**TEXTO DEL EJERCICIO:**

Los directivos de salud no quieren ser nombrados. Prefieren ser contratados, que es una acción aparentemente más rutinaria, pero que en el fondo refleja mayor profesionalidad. Lo de los nombramientos quieren dejarlo en la esfera de los políticos, como si no fuera con ellos, para alejarse de una vez de las confianzas, los enchufes y los dedazos. Ahora bien, una cosa es querer y otra muy diferente poder.
Lo ha vuelto a explicar, con la expresividad que le caracteriza, uno de los grandes ideólogos de Sedisa, Mariano Guerrero, en un artículo en Gaceta Médica (Directivos de la salud: menos nombramientos y más contratos). Lo ha hecho partiendo de una profesión que no está regulada, y para la que en principio no harían falta objetivos, ni evaluaciones ni baremos de méritos. Pero ejercerla de esta manera, no merece la pena. Ni para sus protagonistas, pero tampoco para el sistema sanitario ni para la entera sociedad en su conjunto.
Otro gallo le cantaría al Sistema Nacional de Salud si los servicios autonómicos dispusieran de un sistema estandarizado de evaluación transparente, con objetivos y desarrollo de indicadores definidos previamente y que constaran en los contratos laborales. O si todo directivo de salud tuviera acreditada la capacitación específica o el área oficial de conocimiento. O si hubiera mayor separación entre los gestores y los órganos políticos centrales.
Guerrero defiende el contrato y desdeña el nombramiento. Prefiere responder por un documento que explicite méritos y subraye compromisos a sonreír por la palmada en el hombro de un político amigo que finalmente contó con capacidad de decisión para colocar a sus fieles, repartiendo cargos y prebendas, apelando a la confianza en vez de a la capacidad.
En el lenguaje de los directivos que aspiran a la profesionalización, el nombramiento es casi más una afrenta que un motivo de orgullo. Una circunstancia pública en la que habría muy poco que celebrar y casi todo para ocultar. Porque nadie sabría en realidad los méritos y el porqué de ese nuevo cargo. Hasta que cayera en desgracia política, que alguien se encargaría entonces de airear a sabiendas el insuficiente perfil profesional.
Con todo, la realidad sigue lejos de este propósito, convertido en una de las acciones estratégicas de Sedisa, como se ha vuelto a poner de manifiesto en el Congreso Nacional de Hospitales. Los políticos adoptan una posición pública favorable a la profesionalización, pero después, cuando toca llevar ese aparente convencimiento a la acción de gobierno o, mejor, a la ley, no hay noticias salvo excepciones. Guerrero las califica de hitos, pero añade a continuación que es necesario dar un salto. Y grande.

**MATERIAL PROPORCIONADO:**
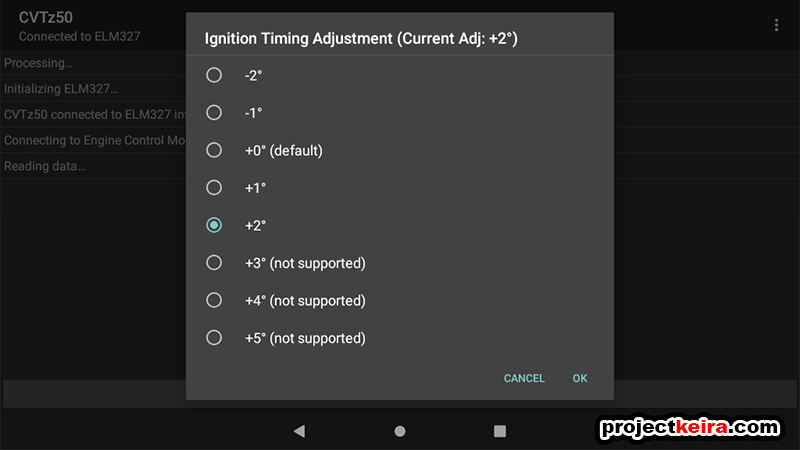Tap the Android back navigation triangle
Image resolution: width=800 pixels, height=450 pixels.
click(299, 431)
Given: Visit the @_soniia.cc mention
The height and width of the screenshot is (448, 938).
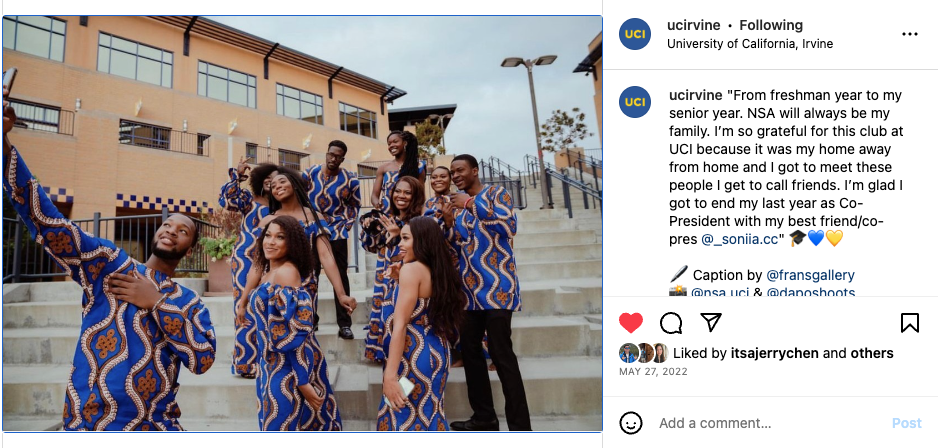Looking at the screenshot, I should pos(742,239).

---

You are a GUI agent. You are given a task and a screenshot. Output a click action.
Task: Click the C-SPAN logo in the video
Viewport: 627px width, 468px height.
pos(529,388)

==

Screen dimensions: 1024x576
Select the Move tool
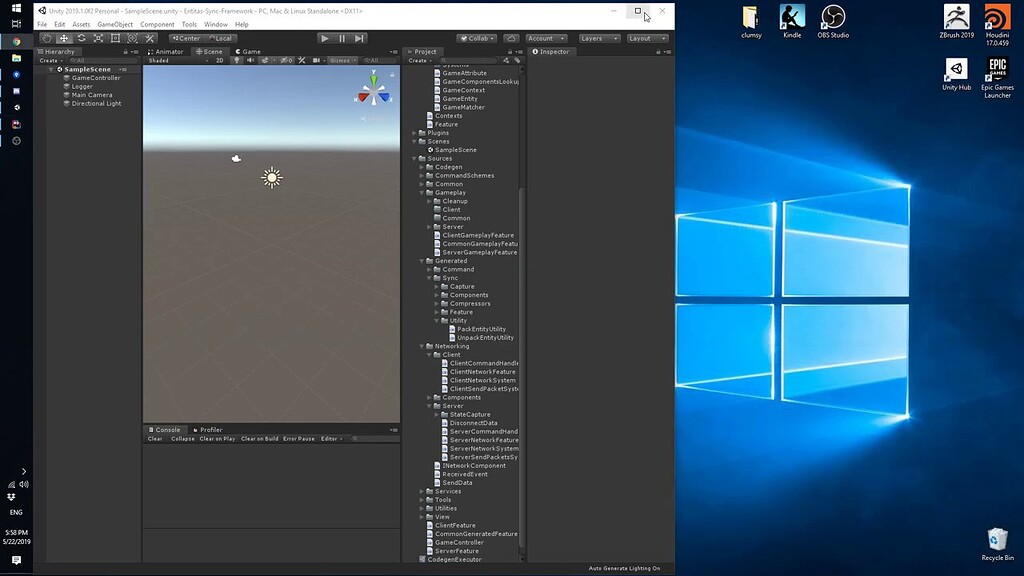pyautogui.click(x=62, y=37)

**SOBRE EL EJERCICIO:** Reproduce el texto sobre los directivos de salud desde "Lo ha vuelto" hasta "en su conjunto.", ambos incluidos, y cambia "sistema sanitario" por "sector sanitario".

**RESPUESTA:**
Lo ha vuelto a explicar, con la expresividad que le caracteriza, uno de los grandes ideólogos de Sedisa, Mariano Guerrero, en un artículo en Gaceta Médica (Directivos de la salud: menos nombramientos y más contratos). Lo ha hecho partiendo de una profesión que no está regulada, y para la que en principio no harían falta objetivos, ni evaluaciones ni baremos de méritos. Pero ejercerla de esta manera, no merece la pena. Ni para sus protagonistas, pero tampoco para el sector sanitario ni para la entera sociedad en su conjunto.